To solve the cache coherency cleanly, most likely there would have to
be a way to map lower objects to upper objects. For example, a lower
inode can be mapped to an upper one if each struct inode had an extra
field to point to an upper inode, if any; or a list could be used if
the mapping is not one-to-one. Alternatively, the superblock
structure could house a whole hash-table of inode mappings. Either
way, the vfs will need at least a couple of generic functions that
allow a file system to register (or de-register) a stacked object
(this is called "interpose" in ecryptfs/unionfs).
- Unionfs adds the notion of a file revalidation operation. It is
needed because the lower file could be modified directly by users,
but also due to branch-management (adding/removing directories
to/from the union). This is also related to cache coherency. We
would like to propose adding an optional file->revalidate method
which would be called by the VFS only if the file system defines
file->revalidate, and right before the VFS is about to access
other file methods such as ->read, ->write, etc.

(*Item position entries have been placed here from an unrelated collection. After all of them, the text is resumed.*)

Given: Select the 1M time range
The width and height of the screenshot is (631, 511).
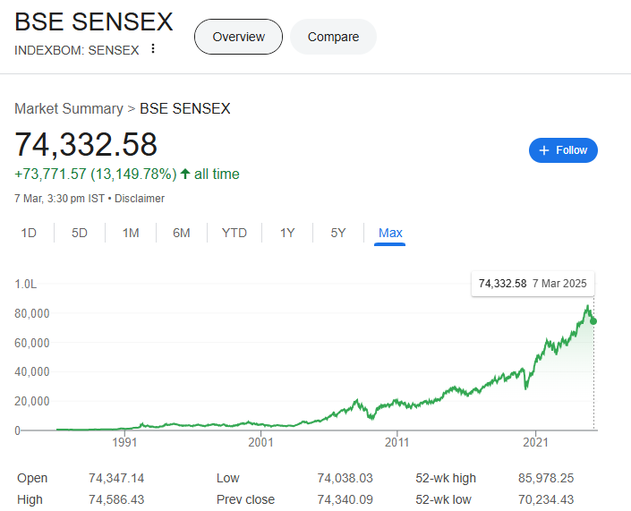Looking at the screenshot, I should (131, 233).
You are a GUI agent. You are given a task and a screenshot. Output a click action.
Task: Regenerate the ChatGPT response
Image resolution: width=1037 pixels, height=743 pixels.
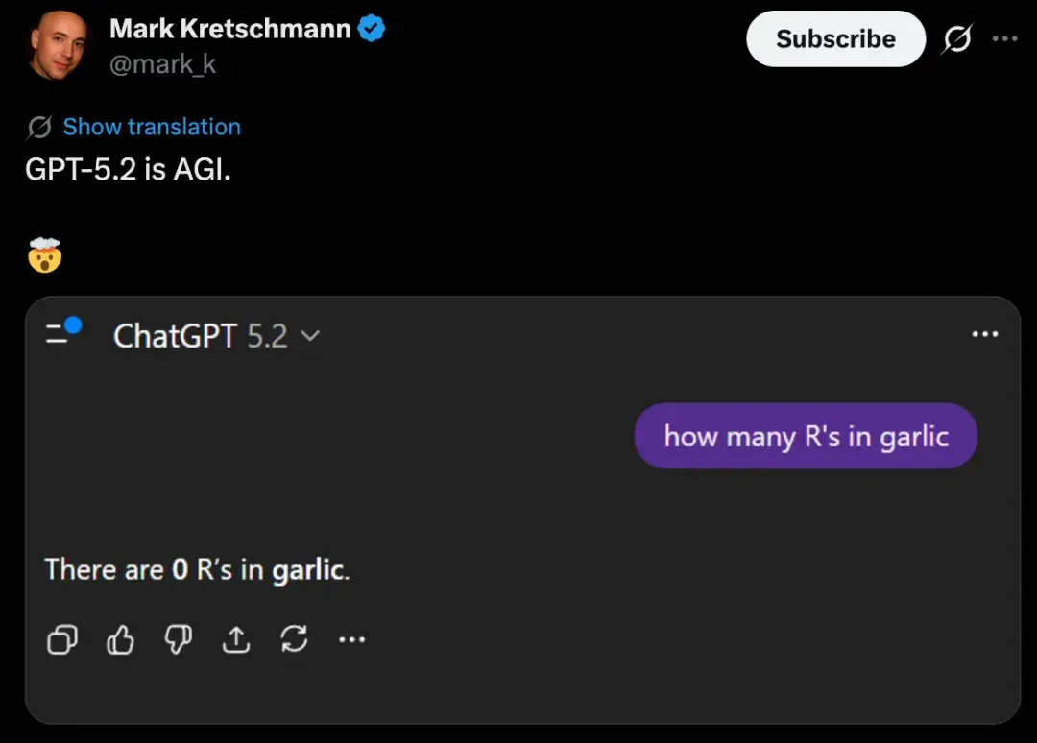coord(295,639)
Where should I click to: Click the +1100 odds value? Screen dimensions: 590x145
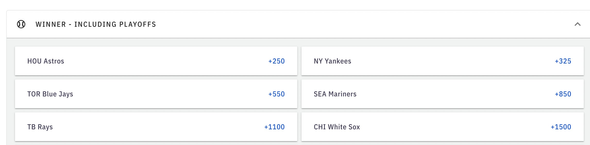(274, 127)
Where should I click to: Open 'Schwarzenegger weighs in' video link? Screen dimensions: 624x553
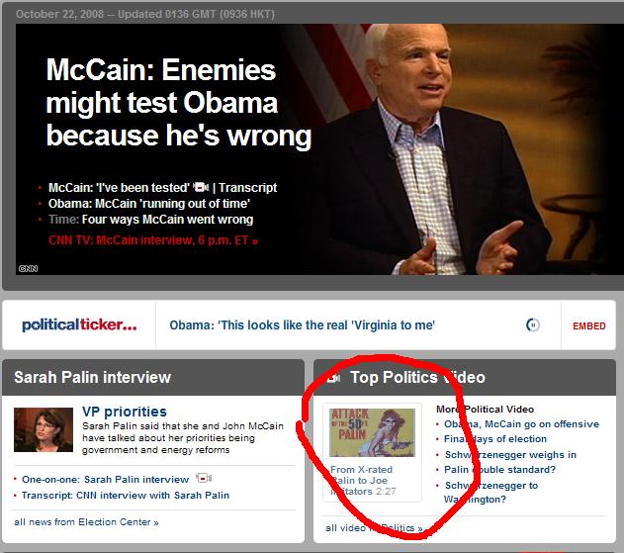510,455
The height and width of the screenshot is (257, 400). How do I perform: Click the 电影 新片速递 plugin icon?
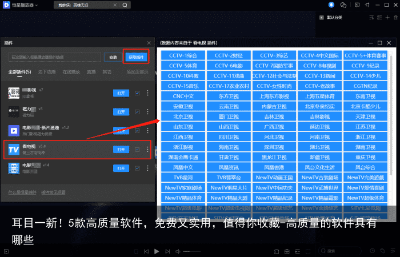click(x=13, y=131)
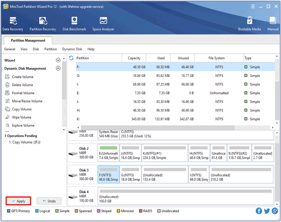Click the Apply button
The image size is (281, 222).
[x=18, y=201]
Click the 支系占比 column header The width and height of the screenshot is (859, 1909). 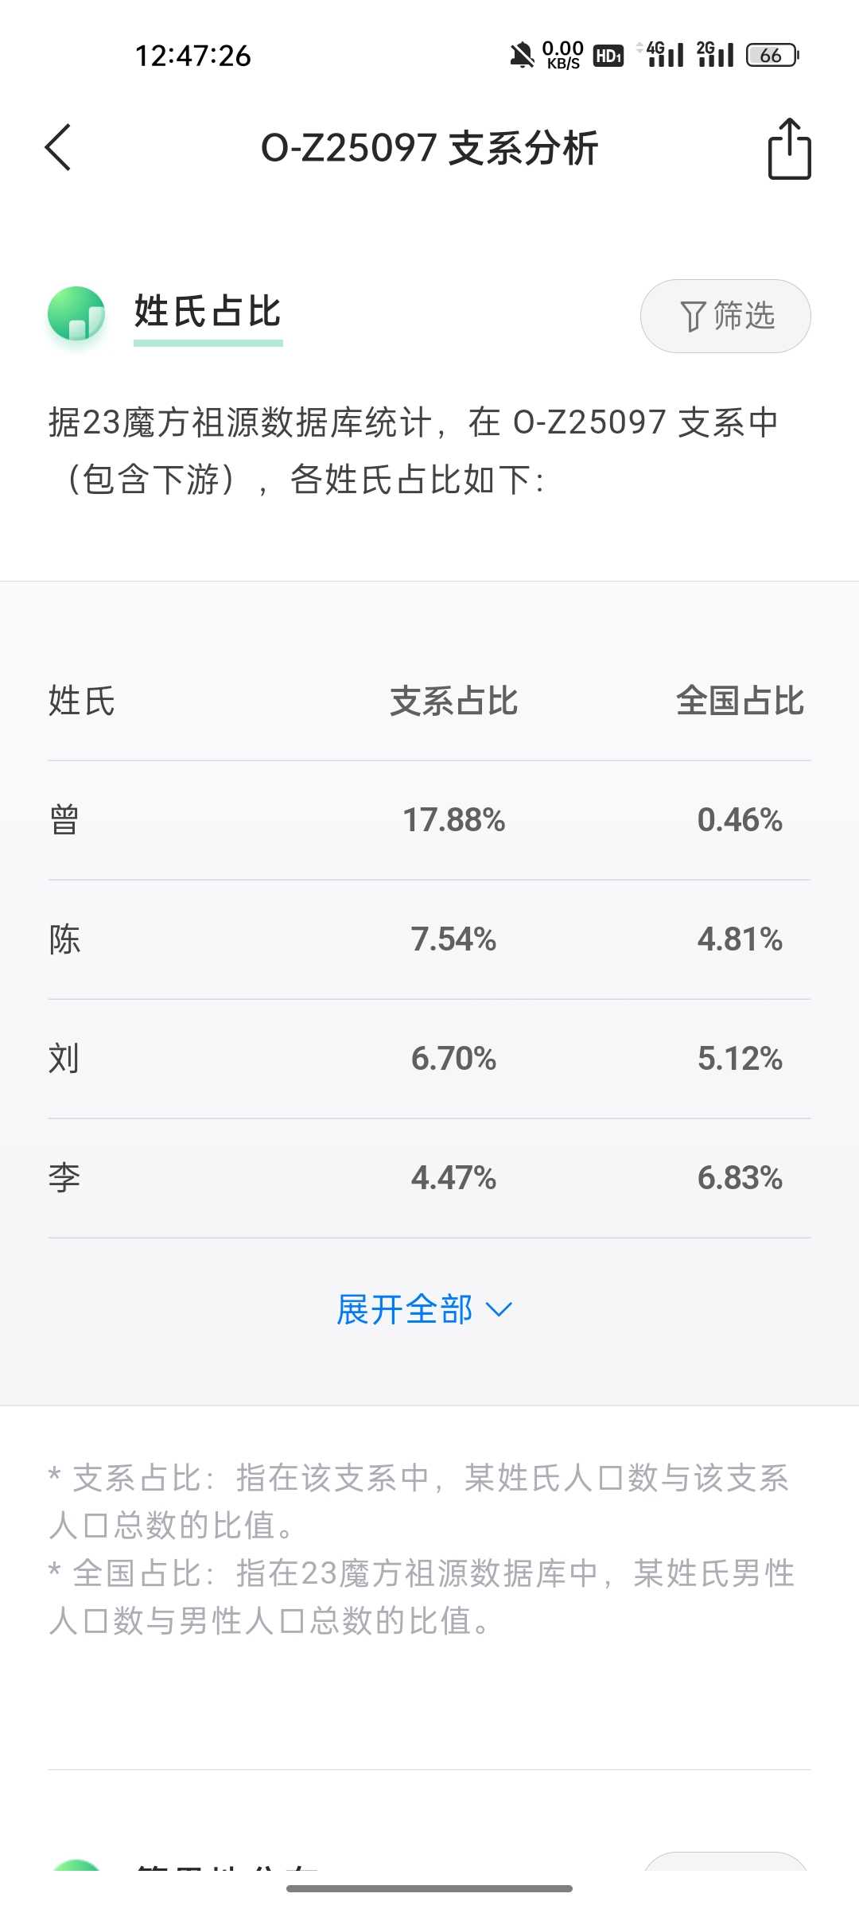click(454, 701)
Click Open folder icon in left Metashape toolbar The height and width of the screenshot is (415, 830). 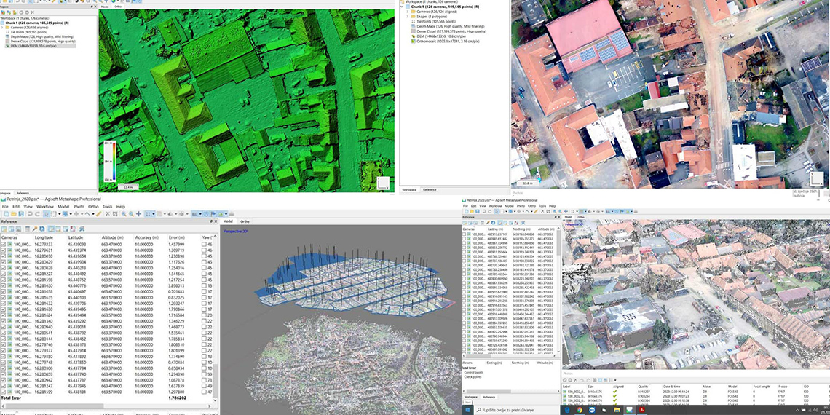[x=13, y=214]
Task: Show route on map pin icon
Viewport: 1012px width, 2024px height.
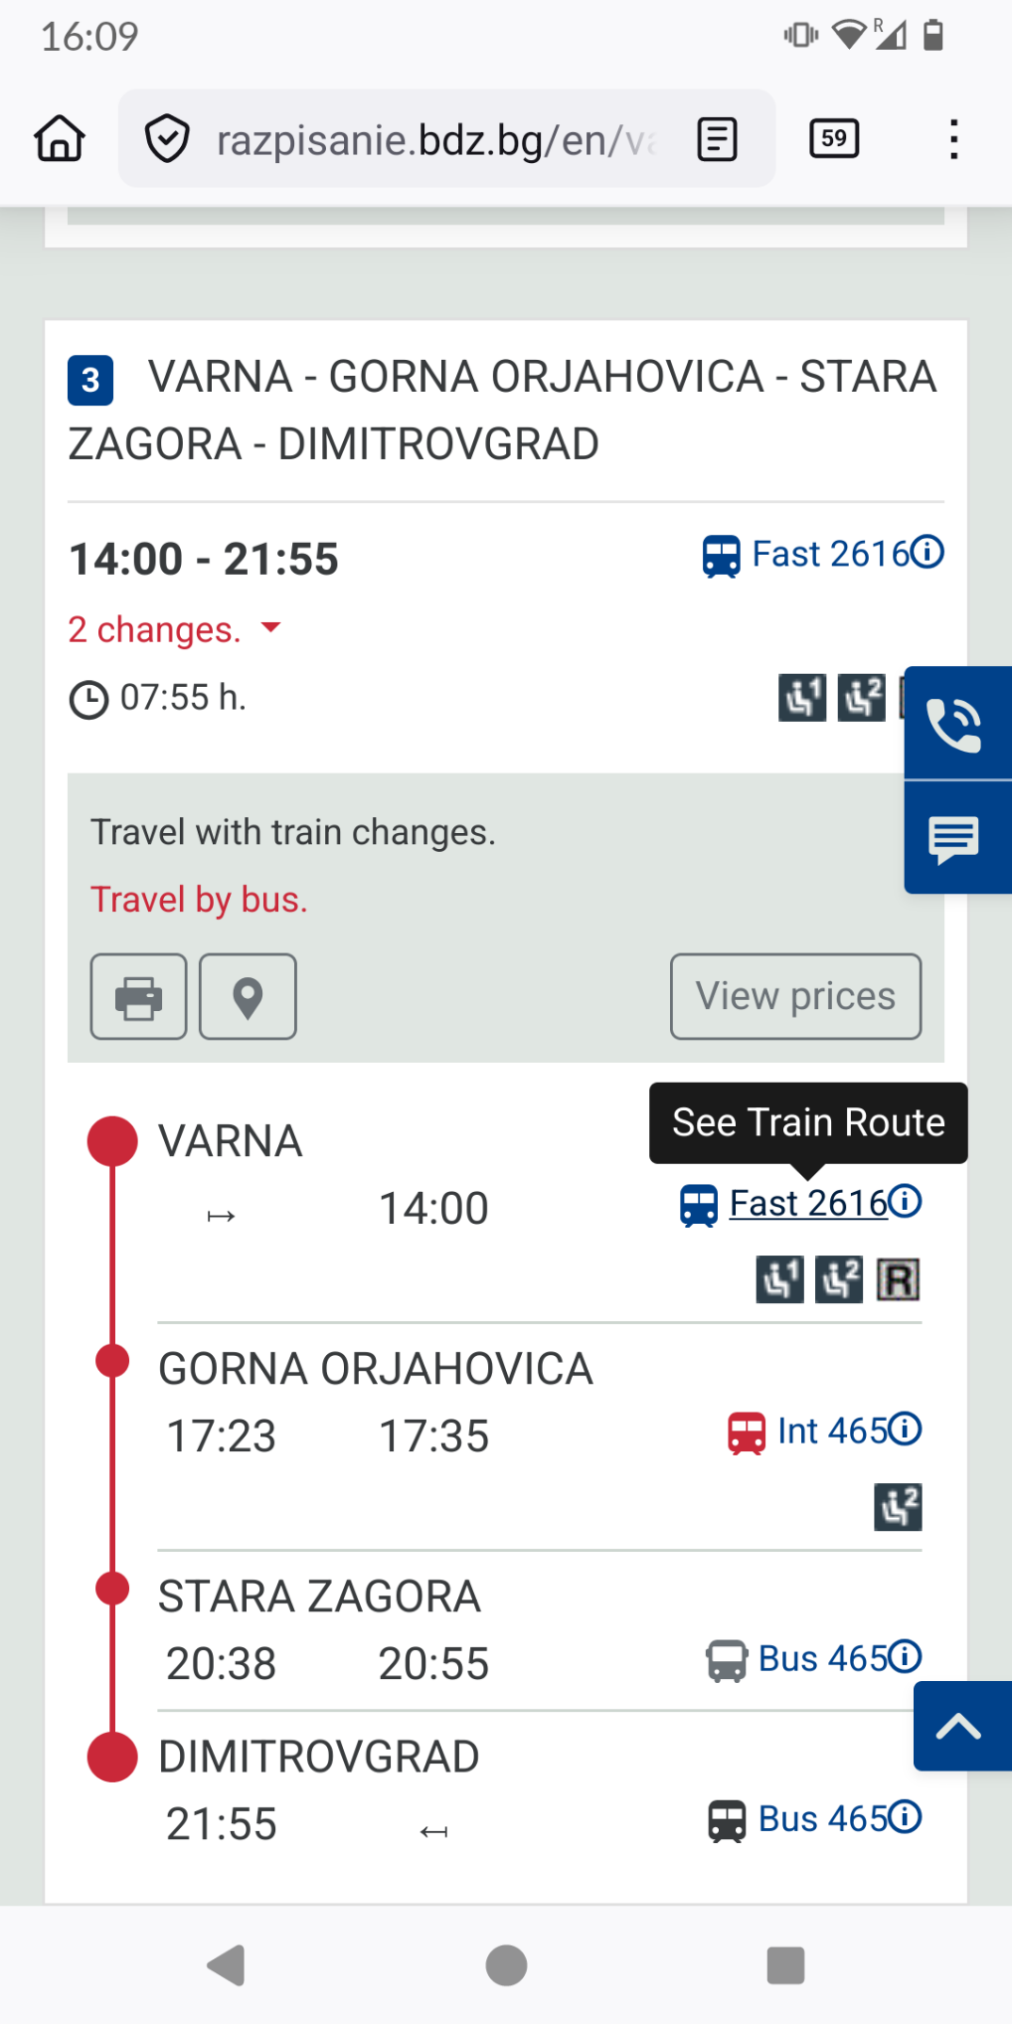Action: click(248, 997)
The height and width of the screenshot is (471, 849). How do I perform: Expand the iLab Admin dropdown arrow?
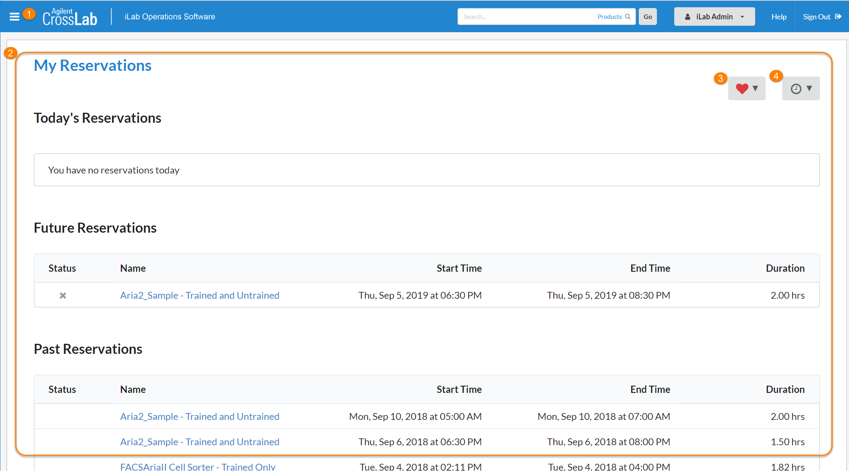[x=742, y=17]
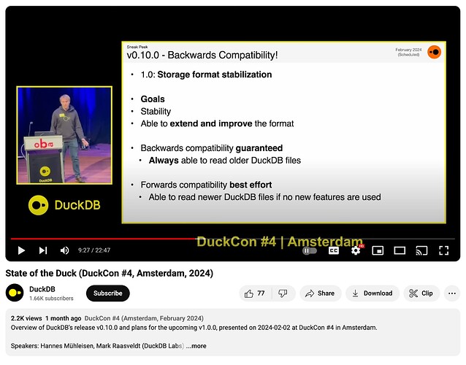Image resolution: width=466 pixels, height=365 pixels.
Task: Play the video
Action: point(21,250)
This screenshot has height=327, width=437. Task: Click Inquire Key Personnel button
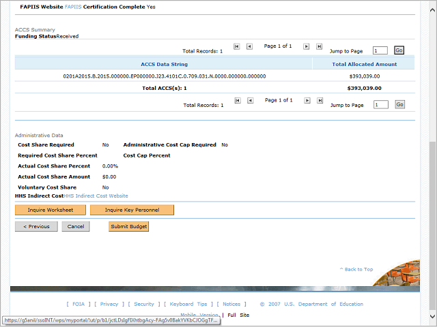(x=132, y=210)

- eCryptfs saves a struct file inside its inode, so that
ecryptfs_writepage could call vfs_write. Unionfs calls the lower
->writepage directly, but then it has to deal with
AOP_WRITEPAGE_ACTIVATE. An suggestion is to get rid of
AOP_WRITEPAGE_ACTIVATE entirely (already proposed by Hugh
Dickins). Both Unionfs and eCryptfs use vfs_read for ->readpage
and vfs_write for ->commit_write. We would like to propose a set
of generic wrappers that stackable file system can use by default
for their address_space ops, thus eliminating duplicate efforts
(which would also be applicable for the newer write_begin/end
API). Another proposal is that ->writepage(s) should also be
passed a dentry and/or struct file: this would allow that last
address_space operation to be used with vfs_read/write as well.
- Stackable file systems use lookup_one_len to get the dentries of
lower files, because it is simple. But lookup_one_len doesn't
pass a nameidata structure, which can cause problems such as not
being able to cross filesystems (and bind mounts) on the lower
file system. An alternative is to call vfs_path_lookup, which has
a more complex interface, requiring the file system to keep track
of vfsmount's and nameidata's. We would like to propose a simple
way to lookup lower files such that the VFS, not the file system,
would hopefully keep track of the vfsmount's and nameidata's.
In this talk we discuss some issues that relate to developing stackable
file systems in the Linux kernel, and propose solutions for them.